Patient characteristics are summarized in Table 1. Male patients were prevalent (male/female 9/2); median age at the time of the treatment was 33 (range 31–75). Median number of ifosfamide cycles per patient was 3 (range 2–7). Among these, 1/11 received HDIFX in first line, 5/11 in second line, 3/11 in third line, and 2/11 in fourth line.
All patients had previously been treated with anthracycline ± ifosfamide in adjuvant or advanced setting. Among these, 7/11 patients were treated with epirubicin plus ifosfamide in the adjuvant setting and 4/11 as first-line treatment for advanced disease with 1/4 complete response (CR), 2/4 for partial response (PR), and 1/4 for stable disease (SD). In the latter, median progression-free survival was 16.5 months (range 6–21), with the only patient with SD experiencing a PFS shorter than 1 year. Three/11 patients were pretreated with trabectedin as well, with 2 PR and 1 SD. All patients had metastatic disease when starting HDIFX, with a median of 2 sites involved (range: 1–3); among these, the lung was the most common involved site (8/11, 73%), followed by the abdominal cavity (7/11, 64%), the bone (1/11, 9%), and the soft tissues (1/11, 9%). Four patients (36%) had, in addition, a local relapse.
All patients treated with HDIFX were evaluable for response. The best response was PD in 7/11 (36%) and SD in 4/11 (14%) with no PR or CR (Figure 1). Treatment was withdrawn because of progressive disease in all cases. No febrile neutropenia and renal failure were observed, as well as no toxic deaths or any other unexpected serious adverse events.
In this small retrospective case-series of 11 patients with progressing advanced myxoid liposarcoma treated with chemotherapy on a 14-year span, no responses to continuous infusion high-dose ifosfamide were observed. Median PFS was 1,9 months, while median OS was 37 months.

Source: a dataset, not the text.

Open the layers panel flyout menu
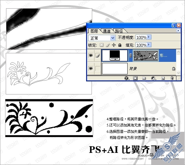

Front-line ifosfamide combined with anthracyclines is clinically active in adult advanced soft tissue sarcomas, including liposarcomas [11, 12]. Following a histology-driven approach, high-dose ifosfamide as a single agent is often used as second-/further line treatment, even in patients previously treated with standard-dose ifosfamide.
HDIFX is known to be active in dedifferentiated liposarcoma and other histotypes [2, 10, 22–24, 27]. In our series, all patients had responded to anthracycline ± ifosfamide used as front-line treatment. These data are in line with studies pointing to a high sensitivity to cytotoxic chemotherapy of myxoid/round cell liposarcoma [8–10]. This is striking if compared to the apparent lack of activity of HDIFX in myxoid liposarcoma. Interestingly, there are no studies comparing the activity of anthracycline plus ifosfamide versus anthracycline alone in myxoid liposarcoma. On this basis, it is not known to which extent ifosfamide adds to anthracycline as a single agent in the first-line treatment of myxoid liposarcoma. The fact that in our series HDIFX did not show any antitumor activity raises doubts over its efficacy in myxoid liposarcomas. Clearly, all patients included in this series had been pretreated with doxorubicin plus ifosfamide, and we cannot rule out that this was an acquired resistance to the drug. However, the antitumor effect of ifosfamide as such may be better evaluated prospectively also in first line.
This was a retrospective analysis; the number of patients was limited and data refer to a 14-year span. However, it is difficult to extrapolate evidence pertaining to this subgroup of patients, let alone the lack of published retrospective and prospective studies on HDIFX selectively in myxoid liposarcoma. Thus, we believe that this series may stimulate collection of further cases. It is unfortunate that even if myxoid liposarcoma is considered chemosensitive among soft tissue sarcomas, only anthracyclines and trabectedin are active agents in this subtype at the moment. New medical treatments would be definitely needed.
This research did not receive any specific grant from funding agencies in the public, commercial, or not-for-profit sectors.
Conflicts of Interest
The authors declare no conflicts of interest regarding the publication of this article.